When the COVID-19 pandemic began, Asian Languages and Cultures professor and chair Rivi Handler-Spitz turned to a beloved old hobby to cope with the uncertainty and worry she was feeling: one day in March 2020, she sketched her fears about her parents’ exposure to the virus. The next day, she drew again. Before long, her daily drawing became routine, and Handler-Spitz started sharing her work with friends and family via email. Then she committed to keeping her daily project going for at least a year.
In 2021, ten of her comics were featured in The COVID Chronicles: A Comics Anthology, a collection of graphic narratives from artists around the world, edited by Kendra Boileau and Rich Johnson. In November, The Washington Post featured the anthology on its “Best Graphic Novels of 2021” list. And most days, Handler-Spitz still draws. “In the beginning I thought I’d need a reserve of ideas to keep this up,” she says. “But over time, I realized there’s never any dearth of material. Sometimes it can be cathartic to realize I’ve come to understand a problem better by drawing about it.”
Marlon James, Moon Witch, Spider King (Riverhead Books, 2022)
“In the second book of his Dark Star trilogy, James coaxes beauty from dark thoughts, leaving readers with a concaved, mystical, and African-inspired world that begins in free-fall. . . . In a world as thoroughly imagined as J.R.R. Tolkien’s, no detail seems spared. Full figured and richly drawn, Moon Witch, Spider King is the bridge of a trilogy and also a creation that, like James’ talent, stands alone.” —Natashia Deón, Los Angeles Times
Gretchen Legler ’84, Woodsqueer: Crafting a Sustainable Rural Life (Trinity University Press, 2022)
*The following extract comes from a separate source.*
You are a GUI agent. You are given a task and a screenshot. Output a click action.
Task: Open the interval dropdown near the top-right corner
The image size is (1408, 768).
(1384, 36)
“After my dip in the pond, I felt a profound physical sense of wellbeing—cool, dry, rejuvenated. Ruth and I sat on a rustic wooden bench in the woods and talked about our days. It came to me suddenly, inexplicably—a powerful yes! I could live in this place, in the woods of rural Maine, for a long time. Maybe even forever. I tested the feeling—pushed against it—like a goat testing a fence. I didn’t have to stay here, but I didn’t necessarily want to leave. That seemed like something new. Other places I’d inhabited, other lives I’d lived, didn’t feel quite right. I’d felt hemmed in by them, constrained; ‘trapped’ might be a better word. But this place, this landscape of woods and pastures, dirt roads, barns, stone walls, ponds, and old mountains, finally felt like it could be home. And so, when Ruth said she’d found us an almost perfect house, a house we could make perfect for us, I was willing to make a commitment. For better or worse, we felt as if we were ready—for each other, for the house, for the land, and for a farming, gardening, and foraging way of life. I had no idea in the beginning how that commitment would be tested.”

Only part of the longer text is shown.